Re: Linux RAID with btrfs stuck and consume 100 % CPU

Song Liu <songliubraving@xxxxxx> · Thu, 30 Jul 2020 06:45:04 +0000

> On Jul 29, 2020, at 2:06 PM, Guoqing Jiang <guoqing.jiang@xxxxxxxxxxxxxxx> wrote:
> 
> Hi,
> 
> On 7/22/20 10:47 PM, Vojtech Myslivec wrote:
>> 1. What should be the cause of this problem?
> 
> Just a quick glance based on the stacks which you attached, I guess it could be
> a deadlock issue of raid5 cache super write.
> 
> Maybe the commit 8e018c21da3f ("raid5-cache: fix a deadlock in superblock
> write") didn't fix the problem completely.  Cc Song.
> 
> And I am curious why md thread is not waked if mddev_trylock fails, you can
> give it a try but I can't promise it helps ...
> 
> --- a/drivers/md/raid5-cache.c
> +++ b/drivers/md/raid5-cache.c
> @@ -1337,8 +1337,10 @@ static void r5l_write_super_and_discard_space(struct r5l_log *log,
>          */
>         set_mask_bits(&mddev->sb_flags, 0,
>                 BIT(MD_SB_CHANGE_DEVS) | BIT(MD_SB_CHANGE_PENDING));
> -       if (!mddev_trylock(mddev))
> +       if (!mddev_trylock(mddev)) {
> +               md_wakeup_thread(mddev->thread);
>                 return;
> +       }
>         md_update_sb(mddev, 1);
>         mddev_unlock(mddev);
> 

Thanks Guoqing!

I am not sure whether we hit the mddev_trylock() failure.

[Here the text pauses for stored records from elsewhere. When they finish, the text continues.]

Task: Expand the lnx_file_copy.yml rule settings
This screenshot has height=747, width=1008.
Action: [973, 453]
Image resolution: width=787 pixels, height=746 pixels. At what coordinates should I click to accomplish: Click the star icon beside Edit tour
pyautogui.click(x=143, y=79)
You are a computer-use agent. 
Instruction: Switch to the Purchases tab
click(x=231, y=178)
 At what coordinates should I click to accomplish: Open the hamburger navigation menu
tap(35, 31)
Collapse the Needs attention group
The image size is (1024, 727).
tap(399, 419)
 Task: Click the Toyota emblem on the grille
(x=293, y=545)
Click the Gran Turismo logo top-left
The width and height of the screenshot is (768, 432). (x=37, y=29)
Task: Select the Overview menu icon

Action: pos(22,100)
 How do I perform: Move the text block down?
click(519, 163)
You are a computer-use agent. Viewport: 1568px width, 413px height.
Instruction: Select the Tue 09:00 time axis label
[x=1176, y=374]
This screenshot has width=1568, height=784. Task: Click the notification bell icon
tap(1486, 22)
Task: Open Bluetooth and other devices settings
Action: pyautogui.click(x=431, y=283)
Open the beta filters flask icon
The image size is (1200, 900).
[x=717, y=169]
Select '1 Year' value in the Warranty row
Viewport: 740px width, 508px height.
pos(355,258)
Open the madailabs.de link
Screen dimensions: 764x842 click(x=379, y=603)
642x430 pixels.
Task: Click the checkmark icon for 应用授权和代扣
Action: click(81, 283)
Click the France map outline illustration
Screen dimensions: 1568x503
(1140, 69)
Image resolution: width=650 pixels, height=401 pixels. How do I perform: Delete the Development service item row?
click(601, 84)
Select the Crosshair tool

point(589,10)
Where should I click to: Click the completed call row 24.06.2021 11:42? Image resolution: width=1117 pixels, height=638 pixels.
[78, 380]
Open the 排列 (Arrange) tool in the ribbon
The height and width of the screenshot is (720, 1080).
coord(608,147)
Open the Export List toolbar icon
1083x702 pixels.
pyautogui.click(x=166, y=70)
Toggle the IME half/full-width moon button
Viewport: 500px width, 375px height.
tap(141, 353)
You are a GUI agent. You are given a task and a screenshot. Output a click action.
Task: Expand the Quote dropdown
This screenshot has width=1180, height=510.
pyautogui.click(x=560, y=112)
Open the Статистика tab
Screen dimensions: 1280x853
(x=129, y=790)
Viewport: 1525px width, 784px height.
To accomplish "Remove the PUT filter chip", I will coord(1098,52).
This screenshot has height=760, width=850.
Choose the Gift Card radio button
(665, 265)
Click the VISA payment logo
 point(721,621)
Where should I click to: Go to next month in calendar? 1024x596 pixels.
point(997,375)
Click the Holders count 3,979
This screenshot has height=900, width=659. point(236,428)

Looks like the 
md1_raid6 thread is already running at 100%. 

A few questions: 

1. I see wbt_wait in the stack trace. Are we using write back throttling here?
2. Could you please get the /proc/<pid>/stack for <pid> of md1_raid6? We may
   want to sample it multiple times. 

Thanks,
Song